Surely, it could close early in the week.

:blink:


----------



## haysie (2/6/11)

kenlock said:


> Question: Why the hell wouldn't an 'Ale House' be open on a Sunday in a weekend tourist area??????
> 
> Surely, it could close early in the week.
> 
> :blink:



You have to ask BelgraveBrewer that one. The mind does boggle though?


----------



## peaky (2/6/11)

I'd go to Oscars heaps more often if it was open at lunch time. Not much chance of me getting up there on a Sunday at 5pm when it opens, I'm too full of my own beer by that time of the day! :chug:


----------



## aaronpetersen (2/6/11)

haysie said:


> McCawbers Tavern about 500mtrs along the Belgrave/Monbulk Rd is a real gem for lunch. Ambience is old style English Tavern, lantern lighting, open fire, barrels for tables. Certainly not as many beers as Oscars, but you can get a Speckled Hen, Guinesss, Newcastle Brown, and all the James Squire (well some) on tap.
> 
> edit, a Sunday you may well need to book, its generally pretty packed out and a band starts mid arvo usally.



Thanks Haysie, that place looks like a pretty good substitute.


----------



## Rotgut (2/6/11)

Not actually on your way back to Eastlink, but a short drive up the hills is Kelly's Bar & Kitchen in Olinda. 

Nice Sunday session guaranteed!

 [URL="http://craftypint.com/beer/bar/kelly-s-bar-kitchen/"]http://craftypint.com/beer/bar/kelly-s-bar-kitchen/ [/URL]


----------



## dougsbrew (2/6/11)

not sure on the timetable of train, but i think it gets to gembrook around lunchtime - gembrook pub - theres a playground not far away, open fire place in pub. another spot is at the end of wellington road - paradise hotel, good birdlife on decking keep kids amused while you get yourself beered.


----------



## Adam Howard (2/6/11)

dougsbrew said:


> not sure on the timetable of train, but i think it gets to gembrook around lunchtime - gembrook pub - theres a playground not far away, open fire place in pub. another spot is at the end of wellington road - paradise hotel, good birdlife on decking keep kids amused while you get yourself beered.



I'm from Gembrook and would personally suggest avoiding the pub for two reasons. 1) It is run by an idiot. 2) They don't serve any proper beers. Just CUB stuff basically.

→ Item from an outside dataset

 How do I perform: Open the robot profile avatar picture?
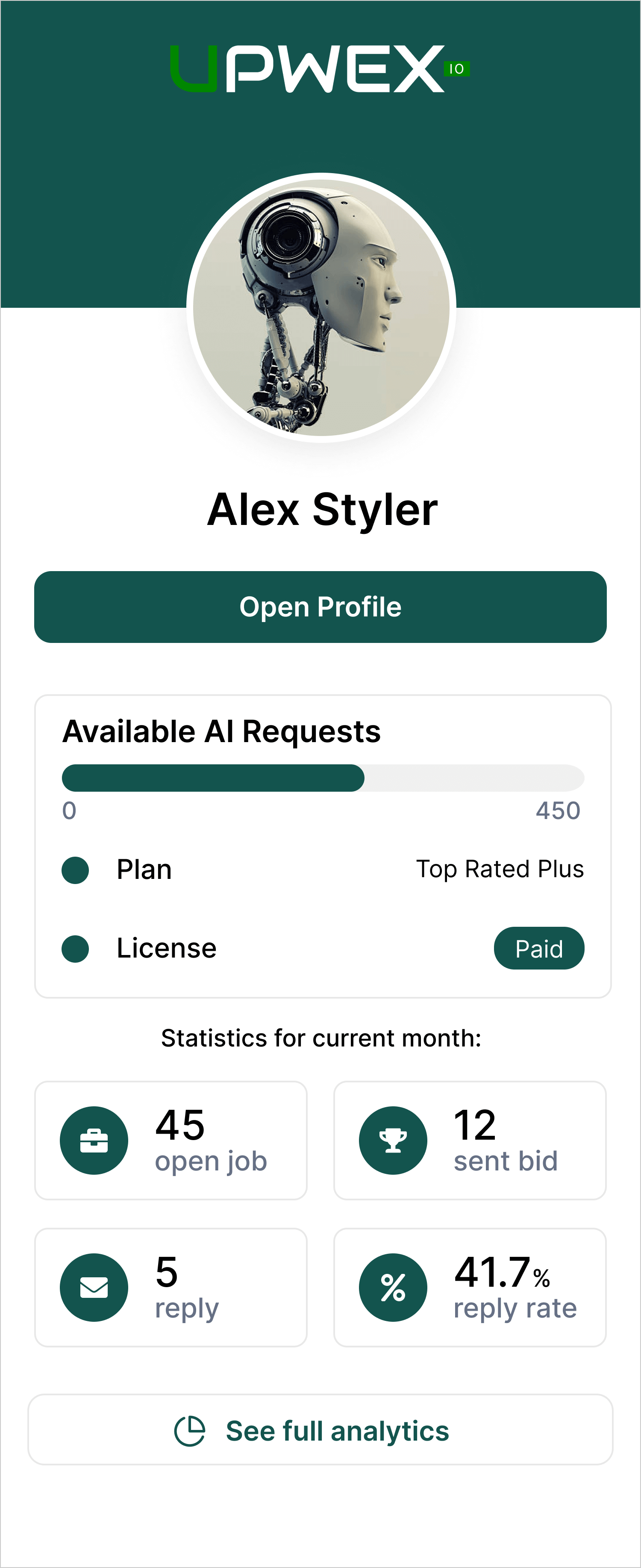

It used to be fantastic and everyone would go and you could get good food but around 6 years ago it changed hands and has gone downhill ever since.

Pretty shite that I won't even drink in my town's pub but oh well. I've been contemplating a brewpub :icon_chickcheers:


----------



## Belgrave Brewer (3/6/11)

Hi AaronP,

Sorry to hear you are going to miss us on Sunday. If you are still in the area at 5pm, drop in.

Your best bet will be the Macawber Tavern for a decent meal and an ok beer, or, another 20 minute drive up the hill to Kellys on the Hill for an even better beer & cider collection. Not much else in the area I'm afraid. 

We spent months opening up at 1pm on sunday but just did not get the crowd to cover costs. We may try again once the weather gets warmer and put on some afternoon music as well. 

You'd think there would be a good tourist market up here, but we'd be lucky if 1% of business came from Puffing Billy and other tourism in the area. They are either families driving with exhausted kids or bus loads of tourists on a tight schedule. I can't tell you how many times I've seen a dads eyes light up when they walk past Oscar's Alehouse only to be shut down quickly by mom.

Cheers,
Belgrave Brewer


----------